Copy out word for word the stretch of the SDBM code excerpt from "AffineExpr getAsAffineExpr() const;" through "the stripe expression.".

TEXT PROVIDED:
========================================

AffineExpr getAsAffineExpr() const;
/// Try constructing an SDBM expression from the given affine expression.
/// This may fail if the affine expression is not representable as SDBM, in
/// which case llvm::None is returned. The conversion procedure recognizes
/// (nested) multiplicative ((x floordiv B) * B) and additive (x - x mod B)
/// patterns for the stripe expression.
static Optional<SDBMExpr> tryConvertAffineExpr(AffineExpr affine);
protected:
ImplType *impl;
};
/// SDBM constant expression, wraps a 64-bit integer.
class SDBMConstantExpr : public SDBMExpr {
public:
using ImplType = detail::SDBMConstantExprStorage;
using SDBMExpr::SDBMExpr;
/// Obtain or create a constant expression unique'ed in the given dialect
/// (which belongs to a context).
static SDBMConstantExpr get(SDBMDialect *dialect, int64_t value);
static bool isClassFor(const SDBMExpr &expr) {
return expr.getKind() == SDBMExprKind::Constant;
}
int64_t getValue() const;
};
/// SDBM varying expression can be one of:
/// - input variable expression;
/// - stripe expression;
/// - negation (product with -1) of either of the above.

========================================

MATERIAL SHOWN:
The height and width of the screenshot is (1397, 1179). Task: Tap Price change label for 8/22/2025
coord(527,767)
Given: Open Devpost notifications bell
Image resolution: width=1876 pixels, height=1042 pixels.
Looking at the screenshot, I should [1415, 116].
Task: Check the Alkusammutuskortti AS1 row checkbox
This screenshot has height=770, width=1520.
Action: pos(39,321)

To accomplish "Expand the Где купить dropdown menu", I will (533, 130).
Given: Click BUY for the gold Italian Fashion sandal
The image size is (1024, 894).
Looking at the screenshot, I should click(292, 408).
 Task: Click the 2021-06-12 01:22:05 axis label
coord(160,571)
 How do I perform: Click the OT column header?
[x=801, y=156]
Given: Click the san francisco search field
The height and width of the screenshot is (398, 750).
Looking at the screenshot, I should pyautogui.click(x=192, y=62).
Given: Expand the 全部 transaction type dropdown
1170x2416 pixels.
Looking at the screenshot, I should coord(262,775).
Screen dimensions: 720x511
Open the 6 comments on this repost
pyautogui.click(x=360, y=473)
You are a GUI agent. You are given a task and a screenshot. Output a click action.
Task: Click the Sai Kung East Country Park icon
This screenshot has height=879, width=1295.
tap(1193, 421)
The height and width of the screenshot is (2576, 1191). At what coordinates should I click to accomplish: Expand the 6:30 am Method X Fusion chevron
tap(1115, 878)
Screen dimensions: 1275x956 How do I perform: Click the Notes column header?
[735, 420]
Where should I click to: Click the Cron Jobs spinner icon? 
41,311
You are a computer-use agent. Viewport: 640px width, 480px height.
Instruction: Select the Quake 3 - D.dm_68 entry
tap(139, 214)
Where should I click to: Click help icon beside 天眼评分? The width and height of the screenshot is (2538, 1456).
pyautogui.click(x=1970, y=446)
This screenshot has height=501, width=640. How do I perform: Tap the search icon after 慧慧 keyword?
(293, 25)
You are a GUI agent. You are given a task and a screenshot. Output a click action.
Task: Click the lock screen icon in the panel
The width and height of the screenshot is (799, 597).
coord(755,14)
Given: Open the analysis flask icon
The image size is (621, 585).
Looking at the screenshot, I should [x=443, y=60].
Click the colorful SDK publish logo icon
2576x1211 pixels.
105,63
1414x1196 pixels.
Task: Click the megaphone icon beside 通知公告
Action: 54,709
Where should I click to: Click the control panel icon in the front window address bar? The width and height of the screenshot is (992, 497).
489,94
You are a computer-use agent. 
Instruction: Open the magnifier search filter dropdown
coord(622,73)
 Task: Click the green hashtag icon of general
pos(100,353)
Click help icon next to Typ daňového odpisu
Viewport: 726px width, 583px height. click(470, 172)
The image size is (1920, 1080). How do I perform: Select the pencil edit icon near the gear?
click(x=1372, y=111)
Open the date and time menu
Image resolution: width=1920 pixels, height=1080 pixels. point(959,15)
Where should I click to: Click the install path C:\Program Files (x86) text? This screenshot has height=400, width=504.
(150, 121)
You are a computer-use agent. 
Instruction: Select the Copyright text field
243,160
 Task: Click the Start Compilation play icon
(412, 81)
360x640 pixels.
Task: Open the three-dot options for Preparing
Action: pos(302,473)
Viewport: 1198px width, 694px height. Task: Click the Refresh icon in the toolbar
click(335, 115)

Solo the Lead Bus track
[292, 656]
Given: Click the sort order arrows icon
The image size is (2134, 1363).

========================================

SOLUTION FOR THIS PROBLEM:
AffineExpr getAsAffineExpr() const;
/// Try constructing an SDBM expression from the given affine expression.
/// This may fail if the affine expression is not representable as SDBM, in
/// which case llvm::None is returned. The conversion procedure recognizes
/// (nested) multiplicative ((x floordiv B) * B) and additive (x - x mod B)
/// patterns for the stripe expression.